If you're getting "illegal operation" messages from a number of programs, or if you can't fix the problem through the vendor's Web site, a driver may be at fault. Printer and video drivers often cause illegal operations in other programs. In the case of printer drivers, you need not even be printing for the problem to occur.

Updating the driver may do the trick. Or you can try going the opposite route and use a more generic driver. For instance, most laser printers will work with an HP LaserJet Series II or LaserJet III driver. These have been around for a long time, and all the kinks are pretty much ironed out. Video drivers are more iffy. You could use VGA, but you're limited to 640 by 480 resolution. Even SuperVGA may dock you with that limitation. Sometimes there's a driver for a specific chip, like the S3, but in that case, you have to know what chip drives your video card.


Trouble: When you shut down Windows, the system often hangs, leaving you with a blank screen and a flashing cursor.

Fix: Flashing cursors--sounds like another migraine attack. Thankfully, this isn't. The perpetrator is Microsoft's Fast Shutdown feature. Usually when you shut down your computer, Windows removes device drivers from memory. Windows 98 unceremoniously closes Fast Shutdown device drivers, and the more abrupt shutdown causes many applications to crash.
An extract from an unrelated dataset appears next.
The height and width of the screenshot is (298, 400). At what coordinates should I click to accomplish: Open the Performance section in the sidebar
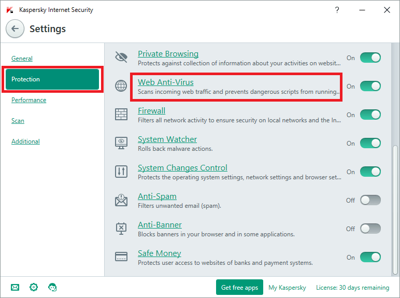28,100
Disabling Fast Shutdown is easy: Select Start, Run, type Msconfig, and press Enter. Then select the Advanced button. Check Disable Fast Shutdown. Good news: If you use Windows 95 or 98 SE, you're exempt from this fast shutdown problem.


Trouble: Windows calmly tells you 'Msgsrv32 caused an invalid page fault in module Kernel32.dll'. "What the hell does that mean?" you ask, grabbing a hammer.
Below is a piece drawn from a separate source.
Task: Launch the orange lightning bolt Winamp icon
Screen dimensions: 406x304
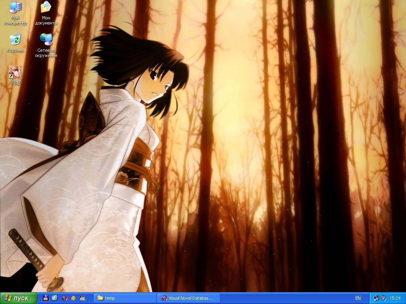Action: pos(73,298)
Fix: Though it may appear capricious, Windows doesn't flash error messages willy-nilly. Unfortunately, the messages aren't explicit. So you need to note everything--and I mean everything, including changes or anything new--on your PC to diagnose the problem. Then visit the Knowledge Base page on Microsoft's Web site and see what it has to say about the error. I learned that the 'Msgsrv32' error might be caused by one of two events, depending on what's happened to your system.

If Windows recently crashed or your PC locked up, it's likely that your password list is corrupt. From the Windows desktop, press F3 and then type *.pwl into the 'Named' field and c:\windows into the 'Look in' field. In the list of found files, delete each file ending in .pwl (there may be more than one). Windows will re-create the files the next time you boot up.

On the other hand, if you're using Windows 95 and just recently installed a Plug & Play device, you may need a more current device driver. My buddy Kirk might suggest removing the device and fiddling with the Device Manager; I'd visit the hardware vendor's Web site, go to its support page, and look for an updated driver.